Como foi esse episódio?
Garcia
– Posso contar agora porque já faz muito tempo. Eu saia sempre na Banda com um
amigo meu chamado Dado, naquele ano ainda não era essa multidão que saia hoje. Quando
chegamos perto da Utilar (hoje Lojas Americanas), vimos um carro Fiat entrando
na contra mão por dentro do bloco. Pelo amor de Deus, um carro na contra mão na
Banda do Vai Quem Quer o cara deve ta querendo alguma coisa. Os foliões
partiram pra cima querendo virar eu subi em cima do veículo pedindo para não o
virarem, não teve jeito. Daqui a pouco chega um amigo meu e diz: Garcia olha o
que tenho aqui! Ele estava com uma metralhadora embaixo da camisa. O que isso?
O cara que estava dentro do carro estava com essa metralhadora e o povo tomou e
me deu pra segurar e agora o que vamos fazer? Esse amigo conhecia uma pessoa
que era influente no governo e fomos até a casa dela, contamos o que havia
acontecido e deixamos a metralhadora com ele.
Diário
- E ficou por isso mesmo?
Garcia
– Viraram o carro incendiaram, quebraram o vidro da Utilar! Passado uns seis
meses, chega na minha casa uma intimação da Policia Federal. Chamei um advogado
pra ir comigo e na hora, o delegado pegou uma foto de dentro da gaveta me
mostrou e perguntou: você conhece essa pessoa aqui? Que olhei era eu em cima do
carro Fiat com os braços estendidos no rumo do povo. Não sei como eles bateram
aquela foto com tanta nitidez, não dava pra negar que era eu. Ele então
perguntou o que eu estava fazendo em cima do carro, se tava incitando o povo a
virar o veículo. Respondi não senhor, a posição das minhas mãos diz que estou
pedindo calma, que não virem o carro. Resultado, ele viu que eu não tinha culpa
nenhum e encerrou o caso, o advogado que estava comigo entrou mudo e saiu
calado, foi só receber os honorários.
Diário
- Família?
Garcia
– Tive pouco contato com meu sogro seu Pedrinho, porque viajava muito,
inclusive quando ele morreu, estava trabalhando no Iata.

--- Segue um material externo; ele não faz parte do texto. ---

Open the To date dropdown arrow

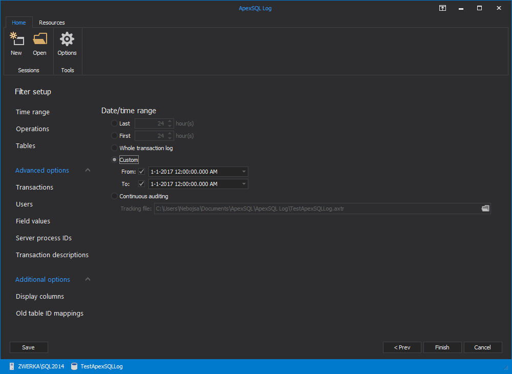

Minha sogra dona
Inácia era uma pessoa maravilhosa mesmo.
Diário
- Você foi a primeira pessoa que eu conheço que chegou aqui com uma Fita
Cassete com toadas dos Bois de Parintins. Lembra do ano?
Garcia
– Isso foi no ano de 1989. O bumbódromo de Parintins foi inaugurado em 1988. Na
viagem perguntei as cores dos bois e alguém me disse que tinha o Vermelho e o
Azul de cara disse: Sou do Boi Azul nem sabia que o nome era Capricho. Acontece
que conseguimos comprar os ingressos através de uma funcionária da Tele
Amazônia em Parintins e quando chegamos, por ser torcedora do Garantido, ela
comprou ingresso para a arquibancada do Vermelho, quando entrei no bumbódromo e
vi que estava do lado vermelho não gostei nada e dei o jeito de passar para o
lado azul. Naquele tempo estava começando a renovação da brincadeira, as toadas
eram mais bem elaboradas e as alegorias espetaculares. Fiquei pasmo, quando um
Gavião deu um rasante no meio da arena e pegou um “bêbado” e saiu voando com
ele. Depois foi que fiquei sabendo que existia um cabo de aço que atravessava a
arena por onde o Gavião deslizava, o interessante foi à perfeição do encaixe de
suas garras nas argolas instaladas nas costas do personagem (bêbado). Trouxe a
fita para mostrar ao Silvio Santos que brincava boi aqui, como era que estavam
compondo as toadas em Parintins.
Diário
- Voltando ao tempo que você era presidente do Grêmio Estudantil em Manaus. Na
época da Revolução vocês foram vitimas da repressão?
Garcia
– Lembro quem ia de ônibus pra casa quando entraram os soldados do exército com
baionetas, mandaram o ônibus parar e que todo mundo descesse. Quando cheguei em
casa fiquei sabendo através do rádio que João Goulart havia sido deposto e os
militares haviam assumido o governo. Na época eu o era diretor de esportes do
Grêmio e nós reunimos no Colégio Estadual e resolvemos sair em passeata
contestando a revolução, quando retornamos, a Policia Militar tinha cercado o
colégio e não deixou a gente entrar. Mesmo assim, fizemos alguns protestos
pelas ruas de Manaus, fazíamos comício em cima de camburão, queimamos o cinema
Odeon, mas como nossa turma estava terminando o científico, quando saímos, a
turma que ficou não prosseguiu com o movimento.
Diário
- Como era Porto Velho quando vocês chegaram?
Garcia
– Ainda cheguei a entrar em fila pra comprar carne, a energia ia embora Dez
Horas da Noite. O bom era que todo mundo se conhecida e as famílias na boca da
noite ficam sentadas em frentes das casas conversando, pois não tinha
televisão. A cidade era dominada pelos garimpeiros de cassiterita e soldados do
5° BEC. Porto Velho é minha terra, estou aqui há 46 anos, meus filhos nasceram
aqui, minha mulher Ilza Garcia Dias é daqui e quando escuto alguém falando mal
de Rondônia fico muito nervoso e chego até a discutir com a pessoa, defendendo
essa terra maravilhosa que me acolheu (muito emocionado).
Diário
- E?
Garcia
– Hoje o xodó da nossa casa são as netinhas Julia e Luiza que mandam na gente.